Construction began in the spring of 1990 and was completed four years later, in 1994. At the time it was built, the temple had the third-largest stainless steel roof in the United States, measuring some eighty thousand square feet.

The temple was constructed before computers were used in the field, so the steel pieces were measured and cut as the building inched upward.

Workers were high up on catwalks, installing the metal pieces and then measuring for the next one. They would use walkie-talkies to relay information to the engineers below. The pieces would then be cut and lifted into place.

Church congregants knew what they wanted, but it was architect Gyo Obata of Hellmuth, Obata and Kassabaum in St. Louis, now known as HOK, and the Kansas City engineering firm Zahner, that were able to bring the concept to fruition.

Church records indicate that creating a sanctuary using a spiral shape as its focal point was bandied about as early as the 1920s and ‘30s. “A group of women called the Temple Builders promoted construction of the Temple using the spiral concept,” says church spokesperson Elaine Garrison. 

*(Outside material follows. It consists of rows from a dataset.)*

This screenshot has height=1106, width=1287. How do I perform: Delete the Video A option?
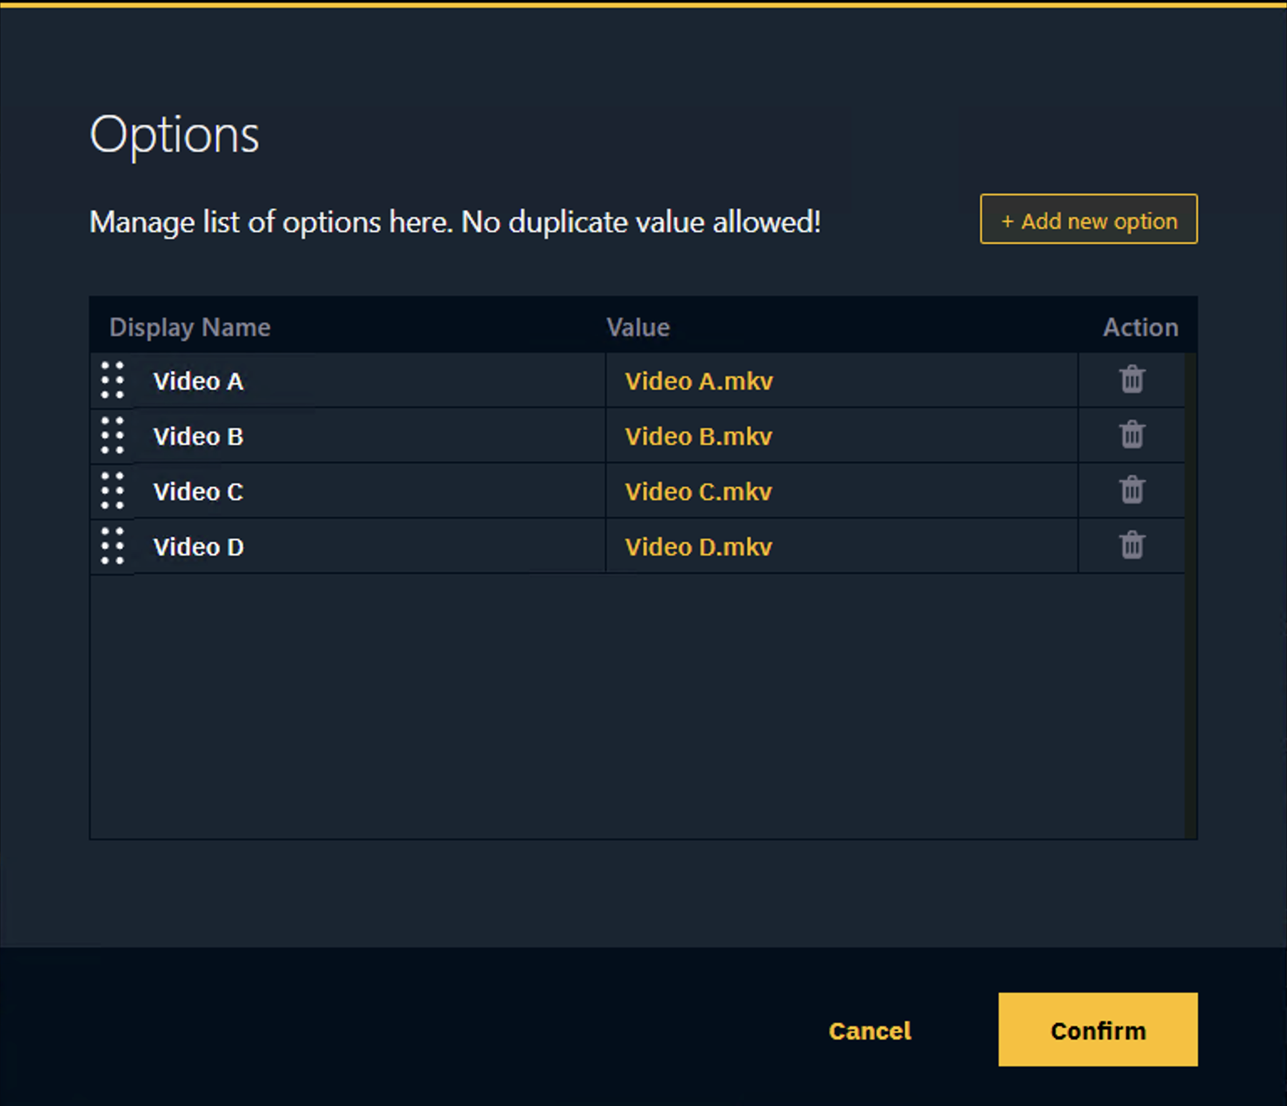pos(1132,380)
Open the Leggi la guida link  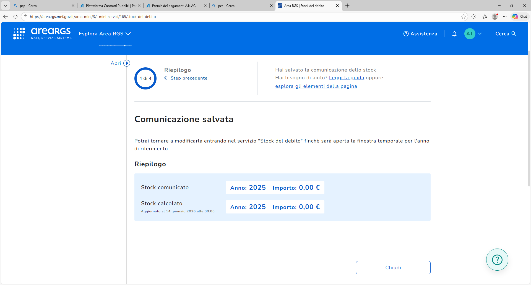tap(346, 78)
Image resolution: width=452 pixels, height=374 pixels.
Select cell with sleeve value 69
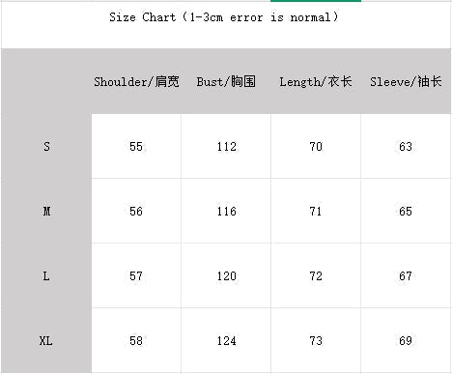(406, 340)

For the church, the temple’s spire represents many elements of both an inward and outward spiritual journey.

The early 1990s construction of the temple was the “first to literally represent the Fibonacci sequence, first described by Leonardo of Pisa, a 13th-century Italian mathematician,” Garrison says. The Fibonacci sequence is when each number is the sum of the two preceding numbers, a pattern found throughout nature and the inside of a nautilus shell.

Groups of architecture and engineering students often tour the award-winning facility, which is also the Church’s international headquarters, Garrison says.

A fundraising campaign was kicked off at the Community of Christ’s world conference in 1988 to fund the future temple. In the end, more than twenty-eight thousand financial commitments from people around the world raised the $35 million needed to build the temple.